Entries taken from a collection

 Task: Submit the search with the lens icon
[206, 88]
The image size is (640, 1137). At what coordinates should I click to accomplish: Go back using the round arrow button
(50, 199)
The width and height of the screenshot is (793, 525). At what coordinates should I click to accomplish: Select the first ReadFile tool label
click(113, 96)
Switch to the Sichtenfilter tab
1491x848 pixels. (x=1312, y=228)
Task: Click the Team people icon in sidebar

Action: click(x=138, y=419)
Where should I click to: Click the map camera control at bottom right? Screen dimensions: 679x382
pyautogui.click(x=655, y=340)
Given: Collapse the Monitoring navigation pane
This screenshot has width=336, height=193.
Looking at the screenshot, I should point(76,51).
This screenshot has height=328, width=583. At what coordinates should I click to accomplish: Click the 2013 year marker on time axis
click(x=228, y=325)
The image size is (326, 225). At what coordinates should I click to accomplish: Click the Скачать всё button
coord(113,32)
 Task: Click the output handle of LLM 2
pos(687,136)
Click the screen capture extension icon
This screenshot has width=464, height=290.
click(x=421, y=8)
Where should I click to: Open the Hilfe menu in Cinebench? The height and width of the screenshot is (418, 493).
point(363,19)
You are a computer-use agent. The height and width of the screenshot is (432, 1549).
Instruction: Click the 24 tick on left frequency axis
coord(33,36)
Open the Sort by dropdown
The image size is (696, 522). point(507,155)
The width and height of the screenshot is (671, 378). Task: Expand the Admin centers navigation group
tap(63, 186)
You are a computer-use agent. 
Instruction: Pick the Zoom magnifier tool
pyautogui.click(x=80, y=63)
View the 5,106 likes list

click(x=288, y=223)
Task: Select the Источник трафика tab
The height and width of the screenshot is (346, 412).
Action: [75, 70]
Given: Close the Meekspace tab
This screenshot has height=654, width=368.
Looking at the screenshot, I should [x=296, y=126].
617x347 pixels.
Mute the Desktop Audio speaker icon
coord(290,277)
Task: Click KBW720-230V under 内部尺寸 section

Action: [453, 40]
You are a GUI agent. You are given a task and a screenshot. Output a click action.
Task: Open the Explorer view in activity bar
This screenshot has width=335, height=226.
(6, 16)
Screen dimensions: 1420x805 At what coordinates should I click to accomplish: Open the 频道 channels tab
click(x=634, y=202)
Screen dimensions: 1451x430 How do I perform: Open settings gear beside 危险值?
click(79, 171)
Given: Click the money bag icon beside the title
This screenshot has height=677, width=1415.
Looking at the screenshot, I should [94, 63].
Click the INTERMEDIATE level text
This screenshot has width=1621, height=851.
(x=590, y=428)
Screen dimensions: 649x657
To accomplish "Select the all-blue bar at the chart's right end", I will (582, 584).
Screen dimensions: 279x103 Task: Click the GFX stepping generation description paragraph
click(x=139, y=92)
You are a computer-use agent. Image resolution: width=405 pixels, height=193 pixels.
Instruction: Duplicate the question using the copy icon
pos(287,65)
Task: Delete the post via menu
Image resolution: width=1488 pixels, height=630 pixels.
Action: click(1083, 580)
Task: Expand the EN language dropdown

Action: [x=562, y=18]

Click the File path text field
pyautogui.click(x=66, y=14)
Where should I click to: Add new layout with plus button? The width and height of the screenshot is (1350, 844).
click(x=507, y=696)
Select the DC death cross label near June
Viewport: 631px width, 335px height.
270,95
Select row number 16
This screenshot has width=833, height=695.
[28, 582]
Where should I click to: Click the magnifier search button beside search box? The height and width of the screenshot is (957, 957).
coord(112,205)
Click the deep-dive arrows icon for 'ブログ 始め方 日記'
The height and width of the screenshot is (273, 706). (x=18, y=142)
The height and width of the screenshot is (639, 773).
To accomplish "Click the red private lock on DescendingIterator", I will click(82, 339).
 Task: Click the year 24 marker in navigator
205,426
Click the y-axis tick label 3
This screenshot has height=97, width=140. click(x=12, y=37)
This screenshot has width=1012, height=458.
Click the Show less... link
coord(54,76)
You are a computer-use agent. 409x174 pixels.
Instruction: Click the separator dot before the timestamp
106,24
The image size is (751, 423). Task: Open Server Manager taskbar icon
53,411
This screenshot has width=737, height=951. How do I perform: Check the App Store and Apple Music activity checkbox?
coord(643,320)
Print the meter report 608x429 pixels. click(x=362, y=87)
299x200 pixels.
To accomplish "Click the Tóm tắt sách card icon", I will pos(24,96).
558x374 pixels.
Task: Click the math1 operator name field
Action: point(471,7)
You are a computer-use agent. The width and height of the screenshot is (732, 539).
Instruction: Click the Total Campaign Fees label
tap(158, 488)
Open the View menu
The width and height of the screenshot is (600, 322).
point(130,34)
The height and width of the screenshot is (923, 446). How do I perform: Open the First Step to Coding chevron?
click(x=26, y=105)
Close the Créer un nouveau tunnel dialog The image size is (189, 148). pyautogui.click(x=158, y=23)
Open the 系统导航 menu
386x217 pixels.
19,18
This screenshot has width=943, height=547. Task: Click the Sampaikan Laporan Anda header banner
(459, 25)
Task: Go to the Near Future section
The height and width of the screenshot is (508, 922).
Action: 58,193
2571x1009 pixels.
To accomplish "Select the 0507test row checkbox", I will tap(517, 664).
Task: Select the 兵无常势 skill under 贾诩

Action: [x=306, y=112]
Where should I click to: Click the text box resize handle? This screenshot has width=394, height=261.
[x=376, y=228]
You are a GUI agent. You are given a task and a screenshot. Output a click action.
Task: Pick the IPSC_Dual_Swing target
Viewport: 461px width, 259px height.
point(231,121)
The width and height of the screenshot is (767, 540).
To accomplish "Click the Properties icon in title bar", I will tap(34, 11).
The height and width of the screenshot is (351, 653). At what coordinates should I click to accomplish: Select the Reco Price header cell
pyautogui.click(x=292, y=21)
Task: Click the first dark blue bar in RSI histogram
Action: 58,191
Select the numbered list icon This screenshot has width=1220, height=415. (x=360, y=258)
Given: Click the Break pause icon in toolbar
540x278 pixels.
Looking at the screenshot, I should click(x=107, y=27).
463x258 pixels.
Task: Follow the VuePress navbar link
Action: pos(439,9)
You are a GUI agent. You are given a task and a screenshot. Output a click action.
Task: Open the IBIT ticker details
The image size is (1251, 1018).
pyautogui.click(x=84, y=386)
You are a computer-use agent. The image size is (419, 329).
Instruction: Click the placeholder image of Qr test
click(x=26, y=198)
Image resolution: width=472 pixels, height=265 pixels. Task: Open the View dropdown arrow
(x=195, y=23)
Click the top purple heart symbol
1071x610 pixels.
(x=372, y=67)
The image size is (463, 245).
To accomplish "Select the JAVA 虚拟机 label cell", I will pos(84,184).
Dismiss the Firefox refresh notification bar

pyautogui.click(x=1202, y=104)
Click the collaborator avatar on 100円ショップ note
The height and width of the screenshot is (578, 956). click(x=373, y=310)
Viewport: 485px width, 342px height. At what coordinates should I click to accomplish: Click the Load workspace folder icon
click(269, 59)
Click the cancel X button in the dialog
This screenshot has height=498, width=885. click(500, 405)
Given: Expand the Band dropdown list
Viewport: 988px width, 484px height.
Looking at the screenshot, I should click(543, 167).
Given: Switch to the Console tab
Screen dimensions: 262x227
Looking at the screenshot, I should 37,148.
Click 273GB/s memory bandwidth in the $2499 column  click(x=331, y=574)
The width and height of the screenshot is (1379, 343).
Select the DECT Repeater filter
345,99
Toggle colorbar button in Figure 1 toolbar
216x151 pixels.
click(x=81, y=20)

■ Task to carry out: An exact copy of every entry above is required.

■ Output below:
 Task: Submit the search with the lens icon
[206, 88]
The image size is (640, 1137). At what coordinates should I click to accomplish: Go back using the round arrow button
(50, 199)
The width and height of the screenshot is (793, 525). At what coordinates should I click to accomplish: Select the first ReadFile tool label
click(113, 96)
Switch to the Sichtenfilter tab
1491x848 pixels. (x=1312, y=228)
Task: Click the Team people icon in sidebar

Action: click(x=138, y=419)
Where should I click to: Click the map camera control at bottom right? Screen dimensions: 679x382
pyautogui.click(x=655, y=340)
Given: Collapse the Monitoring navigation pane
This screenshot has width=336, height=193.
Looking at the screenshot, I should point(76,51).
This screenshot has height=328, width=583. At what coordinates should I click to accomplish: Click the 2013 year marker on time axis
click(x=228, y=325)
The image size is (326, 225). At what coordinates should I click to accomplish: Click the Скачать всё button
coord(113,32)
 Task: Click the output handle of LLM 2
pos(687,136)
Click the screen capture extension icon
This screenshot has width=464, height=290.
click(x=421, y=8)
Where should I click to: Open the Hilfe menu in Cinebench? The height and width of the screenshot is (418, 493).
point(363,19)
You are a computer-use agent. The height and width of the screenshot is (432, 1549).
Instruction: Click the 24 tick on left frequency axis
coord(33,36)
Open the Sort by dropdown
The image size is (696, 522). point(507,155)
The width and height of the screenshot is (671, 378). Task: Expand the Admin centers navigation group
tap(63, 186)
You are a computer-use agent. 
Instruction: Pick the Zoom magnifier tool
pyautogui.click(x=80, y=63)
View the 5,106 likes list

click(x=288, y=223)
Task: Select the Источник трафика tab
The height and width of the screenshot is (346, 412).
Action: [75, 70]
Given: Close the Meekspace tab
This screenshot has height=654, width=368.
Looking at the screenshot, I should [x=296, y=126].
617x347 pixels.
Mute the Desktop Audio speaker icon
coord(290,277)
Task: Click KBW720-230V under 内部尺寸 section

Action: [453, 40]
You are a GUI agent. You are given a task and a screenshot. Output a click action.
Task: Open the Explorer view in activity bar
This screenshot has width=335, height=226.
(6, 16)
Screen dimensions: 1420x805 At what coordinates should I click to accomplish: Open the 频道 channels tab
click(x=634, y=202)
Screen dimensions: 1451x430 How do I perform: Open settings gear beside 危险值?
click(79, 171)
Given: Click the money bag icon beside the title
This screenshot has height=677, width=1415.
Looking at the screenshot, I should [94, 63].
Click the INTERMEDIATE level text
This screenshot has width=1621, height=851.
(x=590, y=428)
Screen dimensions: 649x657
To accomplish "Select the all-blue bar at the chart's right end", I will (582, 584).
Screen dimensions: 279x103 Task: Click the GFX stepping generation description paragraph
click(x=139, y=92)
You are a computer-use agent. Image resolution: width=405 pixels, height=193 pixels.
Instruction: Duplicate the question using the copy icon
pos(287,65)
Task: Delete the post via menu
Image resolution: width=1488 pixels, height=630 pixels.
Action: click(1083, 580)
Task: Expand the EN language dropdown

Action: [x=562, y=18]

Click the File path text field
pyautogui.click(x=66, y=14)
Where should I click to: Add new layout with plus button? The width and height of the screenshot is (1350, 844).
click(x=507, y=696)
Select the DC death cross label near June
Viewport: 631px width, 335px height.
270,95
Select row number 16
This screenshot has width=833, height=695.
[28, 582]
Where should I click to: Click the magnifier search button beside search box? The height and width of the screenshot is (957, 957).
coord(112,205)
Click the deep-dive arrows icon for 'ブログ 始め方 日記'
The height and width of the screenshot is (273, 706). (x=18, y=142)
The height and width of the screenshot is (639, 773).
To accomplish "Click the red private lock on DescendingIterator", I will click(82, 339).
 Task: Click the year 24 marker in navigator
205,426
Click the y-axis tick label 3
This screenshot has height=97, width=140. click(x=12, y=37)
This screenshot has width=1012, height=458.
Click the Show less... link
coord(54,76)
You are a computer-use agent. 409x174 pixels.
Instruction: Click the separator dot before the timestamp
106,24
The image size is (751, 423). Task: Open Server Manager taskbar icon
53,411
This screenshot has width=737, height=951. How do I perform: Check the App Store and Apple Music activity checkbox?
coord(643,320)
Print the meter report 608x429 pixels. click(x=362, y=87)
299x200 pixels.
To accomplish "Click the Tóm tắt sách card icon", I will pos(24,96).
558x374 pixels.
Task: Click the math1 operator name field
Action: point(471,7)
You are a computer-use agent. The width and height of the screenshot is (732, 539).
Instruction: Click the Total Campaign Fees label
tap(158, 488)
Open the View menu
The width and height of the screenshot is (600, 322).
point(130,34)
The height and width of the screenshot is (923, 446). How do I perform: Open the First Step to Coding chevron?
click(x=26, y=105)
Close the Créer un nouveau tunnel dialog The image size is (189, 148). pyautogui.click(x=158, y=23)
Open the 系统导航 menu
386x217 pixels.
19,18
This screenshot has width=943, height=547. Task: Click the Sampaikan Laporan Anda header banner
(459, 25)
Task: Go to the Near Future section
The height and width of the screenshot is (508, 922).
Action: 58,193
2571x1009 pixels.
To accomplish "Select the 0507test row checkbox", I will tap(517, 664).
Task: Select the 兵无常势 skill under 贾诩

Action: [x=306, y=112]
Where should I click to: Click the text box resize handle? This screenshot has width=394, height=261.
[x=376, y=228]
You are a GUI agent. You are given a task and a screenshot. Output a click action.
Task: Pick the IPSC_Dual_Swing target
Viewport: 461px width, 259px height.
point(231,121)
The width and height of the screenshot is (767, 540).
To accomplish "Click the Properties icon in title bar", I will tap(34, 11).
The height and width of the screenshot is (351, 653). At what coordinates should I click to accomplish: Select the Reco Price header cell
pyautogui.click(x=292, y=21)
Task: Click the first dark blue bar in RSI histogram
Action: 58,191
Select the numbered list icon This screenshot has width=1220, height=415. (x=360, y=258)
Given: Click the Break pause icon in toolbar
540x278 pixels.
Looking at the screenshot, I should click(x=107, y=27).
463x258 pixels.
Task: Follow the VuePress navbar link
Action: pos(439,9)
You are a GUI agent. You are given a task and a screenshot. Output a click action.
Task: Open the IBIT ticker details
The image size is (1251, 1018).
pyautogui.click(x=84, y=386)
You are a computer-use agent. The image size is (419, 329).
Instruction: Click the placeholder image of Qr test
click(x=26, y=198)
Image resolution: width=472 pixels, height=265 pixels. Task: Open the View dropdown arrow
(x=195, y=23)
Click the top purple heart symbol
1071x610 pixels.
(x=372, y=67)
The image size is (463, 245).
To accomplish "Select the JAVA 虚拟机 label cell", I will pos(84,184).
Dismiss the Firefox refresh notification bar

pyautogui.click(x=1202, y=104)
Click the collaborator avatar on 100円ショップ note
The height and width of the screenshot is (578, 956). click(x=373, y=310)
Viewport: 485px width, 342px height. At what coordinates should I click to accomplish: Click the Load workspace folder icon
click(269, 59)
Click the cancel X button in the dialog
This screenshot has height=498, width=885. click(500, 405)
Given: Expand the Band dropdown list
Viewport: 988px width, 484px height.
Looking at the screenshot, I should click(543, 167).
Given: Switch to the Console tab
Screen dimensions: 262x227
Looking at the screenshot, I should 37,148.
Click 273GB/s memory bandwidth in the $2499 column  click(x=331, y=574)
The width and height of the screenshot is (1379, 343).
Select the DECT Repeater filter
345,99
Toggle colorbar button in Figure 1 toolbar
216x151 pixels.
click(x=81, y=20)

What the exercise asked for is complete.